Si calcola che circa l’8% della popolazione abbia un quoziente intellettivo superiore ai 120. Ciò significa che una scuola primaria, con classi in media di venticinque bambini, ha con molta probabilità almeno un bambino ad alto potenziale cognitivo in ogni classe dalla prima alla quinta. E tali bambini, nonostante le straordinarie capacità cognitive innate, sono anche tra i più a rischio di dispersione scolastica.
Definire i soggetti ad alto potenziale cognitivo non è facile. Una definizione univoca non esiste ancora. In genere si definisce Alto potenziale un quoziente intellettivo pari o superiore a 120, mentre la plusdotazione cognitiva con un quoziente intellettivo pari o superiore a 130.
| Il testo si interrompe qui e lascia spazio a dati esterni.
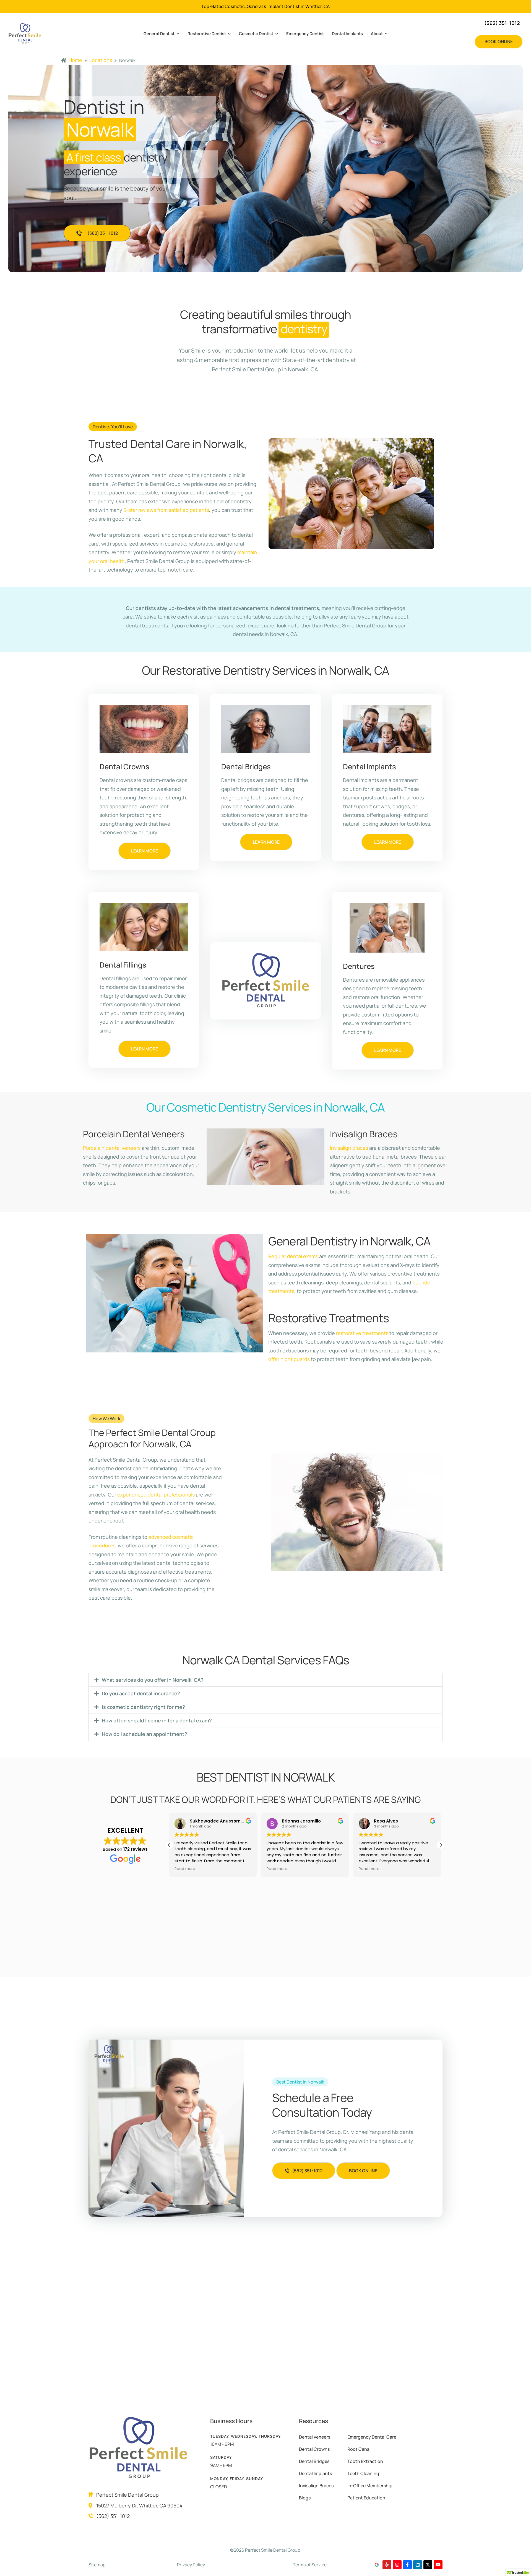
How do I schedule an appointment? (144, 1734)
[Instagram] (397, 2564)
Limitarsi al solo aspetto intellettuale per definire questi soggetti, per quanto strumentale, è immediatamente limitante quando si guarda alla complessità delle loro caratteristiche emotive, immaginative (in tali soggetti il pensiero astratto, che Piaget colloca tra i 12 e i 15 anni, si sviluppa già dai sei anni), psicomotorie e sensoriali; Dabrowski parla dell’iperdotazione come un’esperienza globale piuttosto che una semplice esperienza intellettuale. Ma anche limitandoci a guardare solo il QI, in considerazione del livello massimo di 200 (ci sono esempi di QI più alto di 200), ci si rende presto conto di quanto diversificato sia questo gruppo al suo interno.
Identificare un bambino ad alto potenziale cognitivo non è semplice: in genere tali soggetti mostrano una grande memoria e curiosità, tendono a non fermarsi agli aspetti superficiali del sapere ma tendono ad approfondire, hanno una vivida immaginazione, comprendono concetti astratti già dalla scuola primaria. Hanno un pensiero divergente; mostrano capacità motorie avanzate, hanno esperienze sensoriali ed emotive molto intense. In molti casi i genitori notano tali abilità e sensibilità. Ma raramente (a meno di una pregressa identificazione familiare) in assenza di una situazione problematica ciò conduce a un’identificazione definitiva.
I docenti solitamente notano gli stessi tratti individuati dai genitori; ma la preparazione professionale, il maggiore distacco emotivo e l’esperienza li pongono in una posizione privilegiata per iniziare il processo d’identificazione di questi soggetti. Purtroppo, anche nel contesto scolastico, troppo spesso è solo in presenza di problemi comportamentali o dell’apprendimento (dopo un lungo periodo più o meno manifesto di sofferenza del bambino) che inizia a farsi largo la possibilità di potenzialità e bisogni diversi. A meno di una situazione problematica, raramente prende atto un’identificazione, che invece sarebbe molto utile per uno sviluppo completo anche nei bambini che non mostrano problemi immediati.
La scarsa conoscenza della plusdotazione e la sua complessità, non giocano a favore di questi bambini in quanto, il mancato riconoscimento della plusdotazione può essere un fattore di rischio per lo sviluppo emotivo e sociale di questi bambini. Spesso inoltre, i docenti tendono a individuare velocemente quelle caratteristiche che la plusdotazione condivide con ADHD o con l’Autismo, indirizzando i genitori verso percorsi che mettono ulteriormente a rischio lo sviluppo del bambino.
La sfida che la plusdotazione pone al sistema scolastico non è diversa dalla sfida che oggi pongono tutti gli altri bambini: essere individuati per tempo come soggetti diversi le cui potenzialità e unicità richiedono interventi specifici. Ognuno ha diritto di essere se stesso e non la fotocopia di uno stereotipo già prestabilito.